:: Dataset extract ::
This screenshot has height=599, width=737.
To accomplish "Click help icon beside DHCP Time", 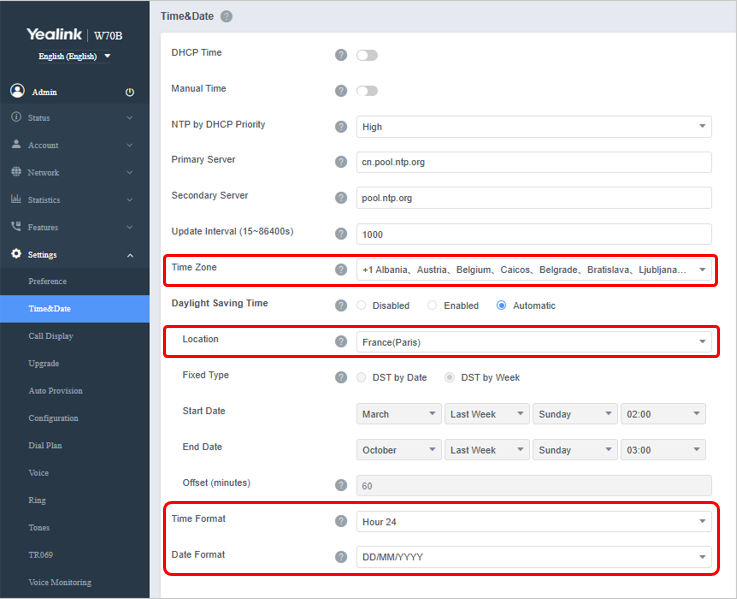I will (x=341, y=55).
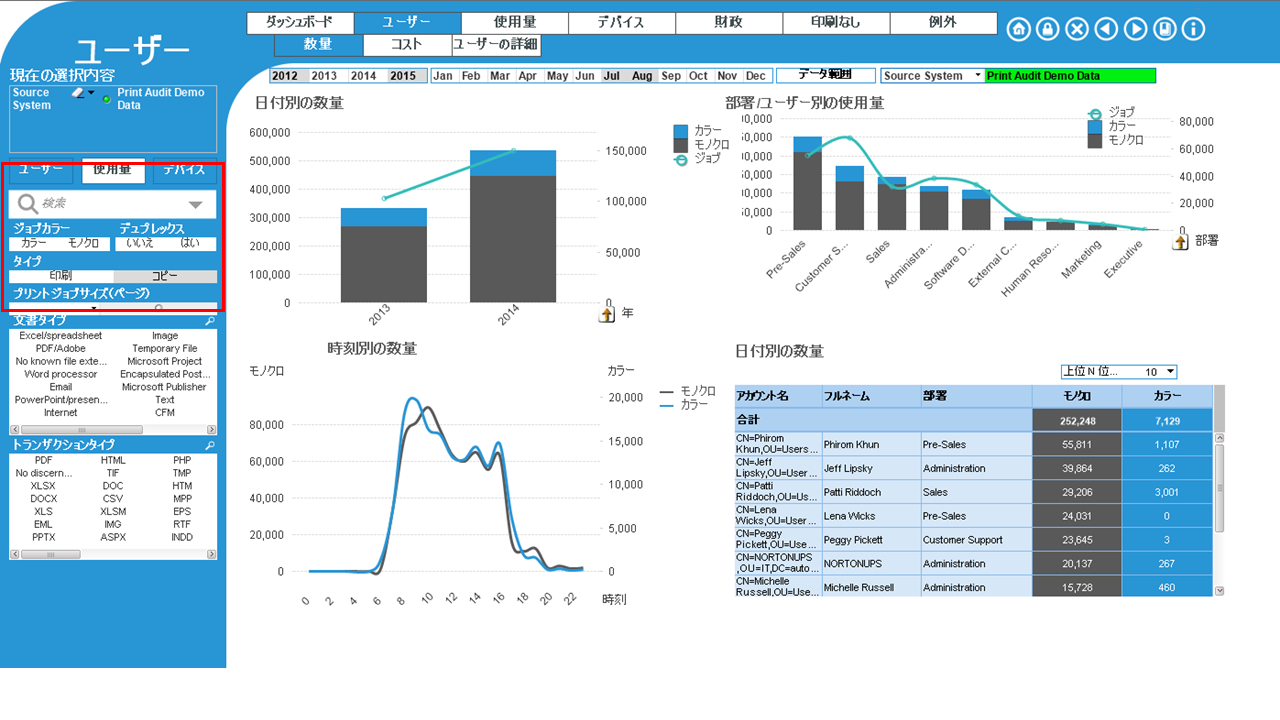Select year 2014 in the year filter
The width and height of the screenshot is (1280, 720).
pos(363,76)
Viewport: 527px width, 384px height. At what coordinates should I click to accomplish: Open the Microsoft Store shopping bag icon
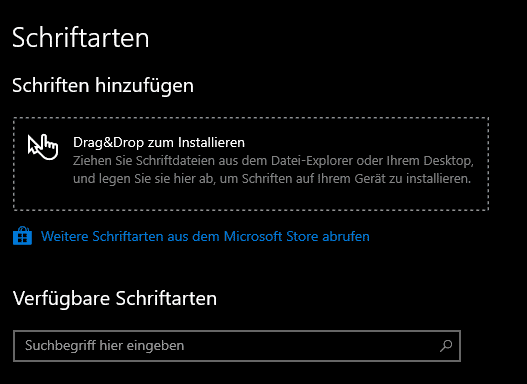pos(23,236)
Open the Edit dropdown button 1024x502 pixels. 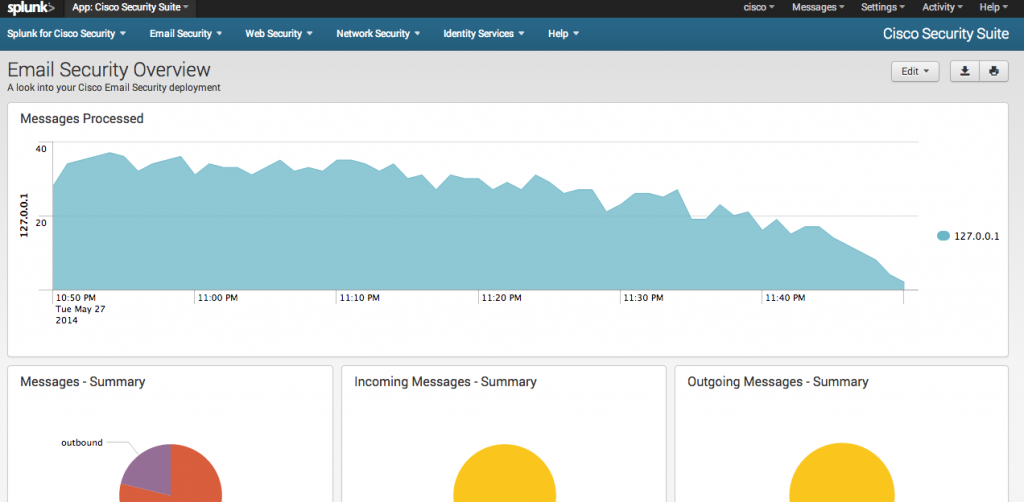tap(915, 71)
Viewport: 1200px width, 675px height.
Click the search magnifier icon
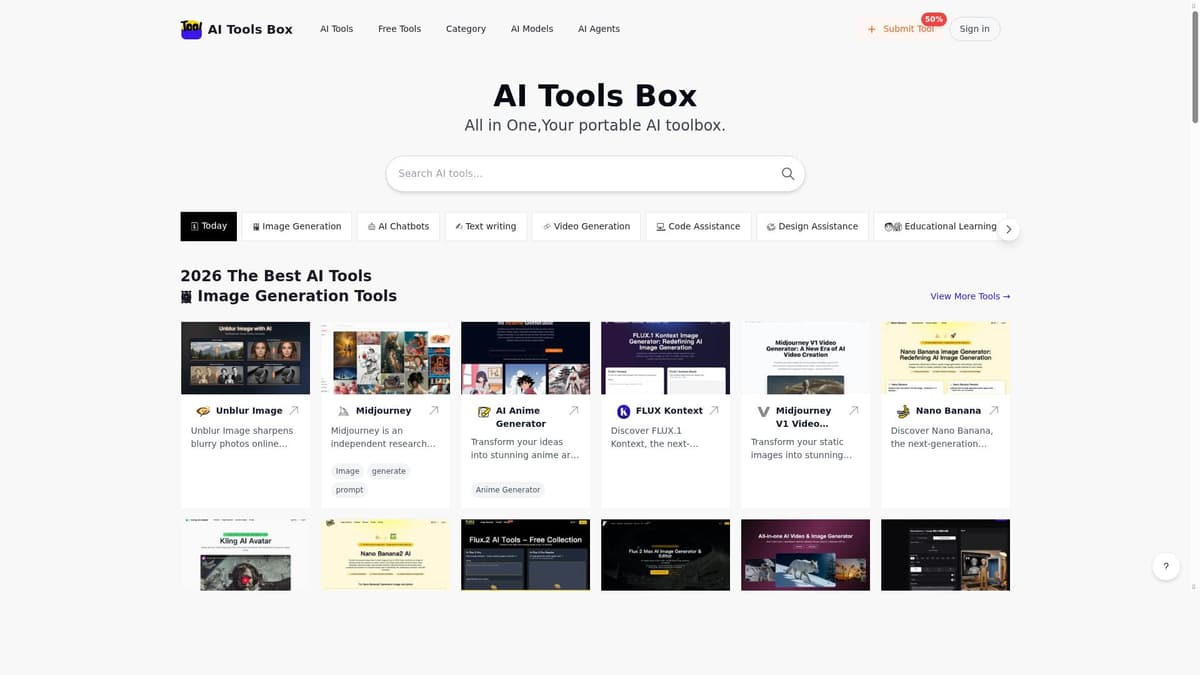pos(787,173)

:: Exercise ::
The range to copy runs from the line with "Viewport: 1200px width, 675px height." to the last line of the entries, both included; copy it exactly and leave out the pictures.

:: Response box ::
Viewport: 1200px width, 675px height.
Click the search magnifier icon
pos(787,173)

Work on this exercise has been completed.